Telecommunications Analog-to-Digital Conversion James K. Marsh March 11, 2010
Analog Signals An analog signal is a smoothly and continuously varying voltage or current. Sine waves are single frequency analog signals. Voice and video voltages are analog signals that vary in accordance with the sound or light variations that are analogous to the information being transmitted.
Analog Signals An analog signal contains two parts, an envelope and two frequencies. One of these frequencies are low and referred to as a message frequency. These two frequencies combined create the signal that an antennae must decode before sending the signal to the device you are using, such as a television or radio.
Broadcast Frequencies Television broadcast can be ultra high frequency (UHF) or very high frequency (VHF)analog signals. Ultra high frequency is for television broadcast of the UHF television channels fourteen through sixty seven. Very high frequency is in the thirty to three hundred megahertz range. It is used to broadcast television channels two through thirteen, as well as frequency modulated (FM) radio broad cast.

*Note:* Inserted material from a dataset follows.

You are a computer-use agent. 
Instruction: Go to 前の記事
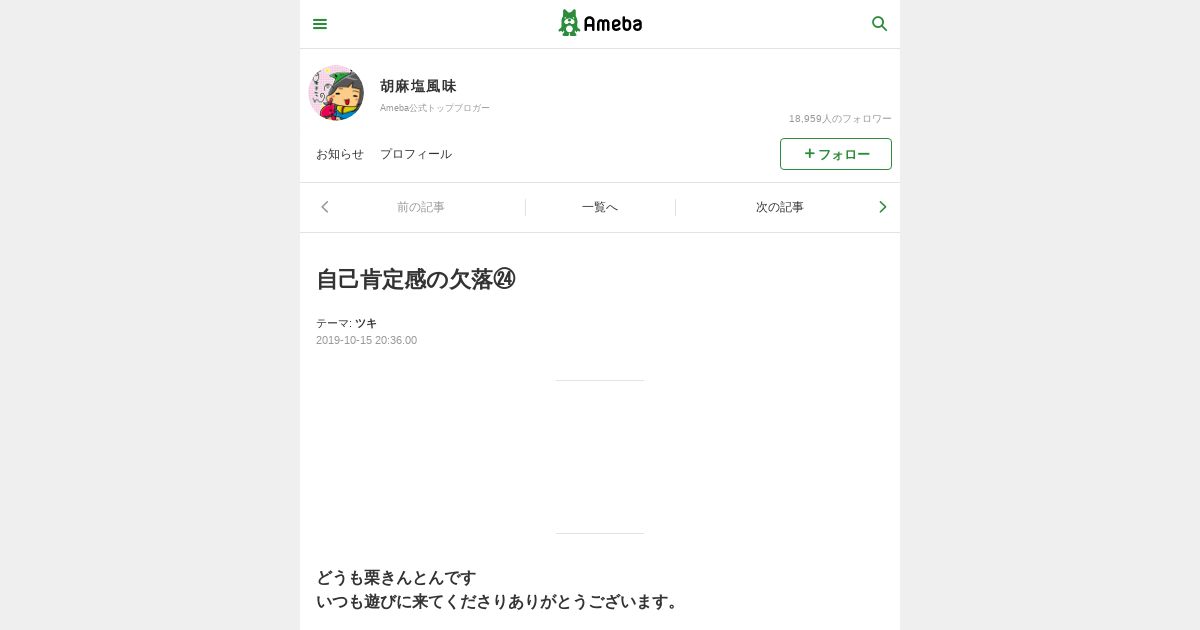tap(421, 207)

Advantages and disadvantages of Analog Signals The disadvantages outweigh the advantages of the analog signal. Analog signals are very easily distorted causing attenuation or signal loss. The one major advantage of analog transmission is it uses less bandwidth than a digital signal.
Digital Signals Digital signals, in contrast to analog signals, do not vary continuously, but change in steps or discrete increments. The digital code uses ones(on) or zeroes(off) to create a code and transmit data, much like a computer. The telegraph used Morse code, with its short and long signals (dots and dashes) to designate letters and numbers.

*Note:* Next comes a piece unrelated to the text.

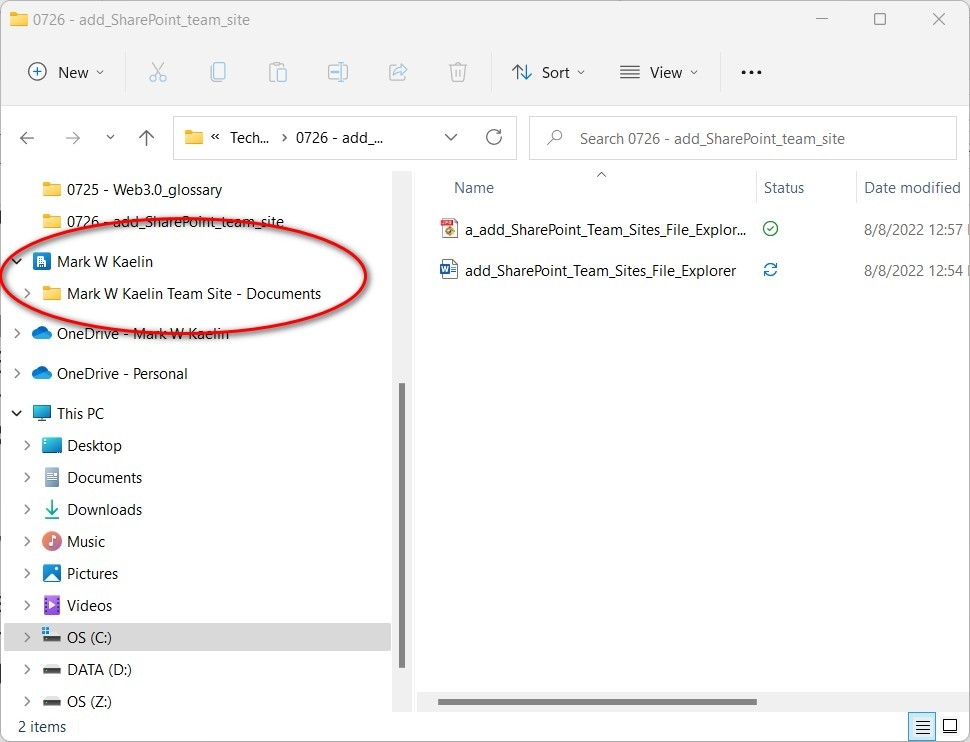The image size is (970, 742).
Task: Click the New button to create an item
Action: point(65,71)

Binary Code Data used in computer is also digital. The most commonly used digital code in communications is the American Standard Code for Information Interchange.

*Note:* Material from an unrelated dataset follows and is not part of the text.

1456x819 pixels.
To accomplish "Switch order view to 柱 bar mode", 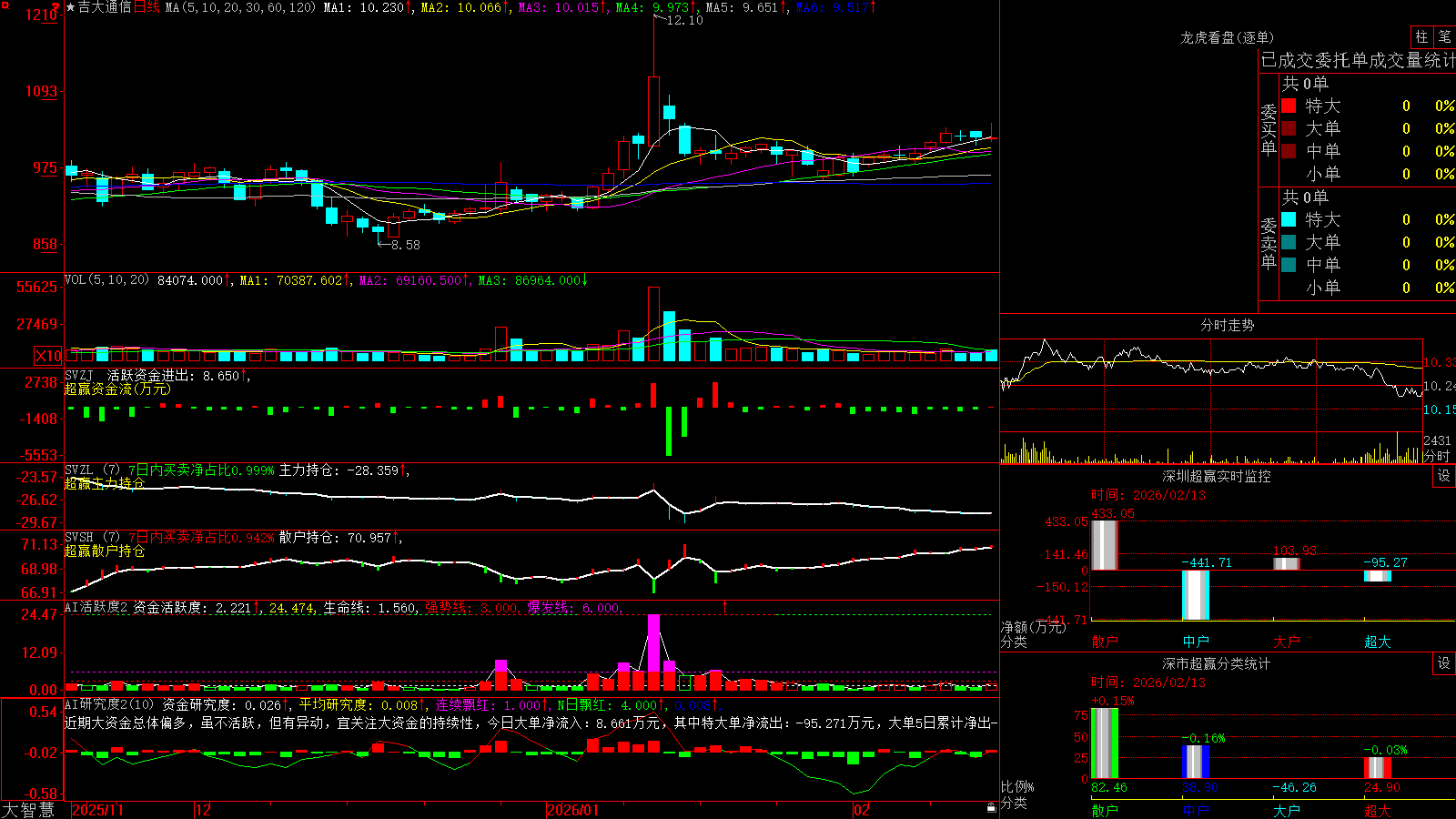I will tap(1421, 36).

Nyquist Theory Unlike analog signals digital signals can be interpreted by only having a small part of the signal. The Nyquist Theory states that a digital signal can be reproduced by taking samples at twice the analog sample frequency.
Analog-to-Digital Conversion Most analog signals must be converted to digital signals before they can be interpreted by today’s technology. The device used to perform this translation is known as an analog-to-digital converter.
Analog to digital Conversion (cont.) Analog-to-digital conversion is the process of sampling the analog signal at regular time intervals. At each time interval a binary number is generated to represent the sample.
Television Conversion A very good example of analog-to-digital conversion is the recent event that took place in television broadcast. All US full-power analog TV broadcasts came to an end on June 12, 2009.
Television Conversion Advantages DTV has several advantages over analog TV, the most significant being that digital channels take up less bandwidth. This means that digital broadcasters can provide more digital channels in the same space. Disadvantages Even though digital has many great advantages over analog there are still draw backs to this conversion. Based on this survey and considering that 13–15% of TV viewers depend on over-the-air TV, Three percent of the overall TV viewer ship might be lost due to the DTV conversion. Potential negative impacts on TV stations include; reduced television advertising and pledge drive revenue.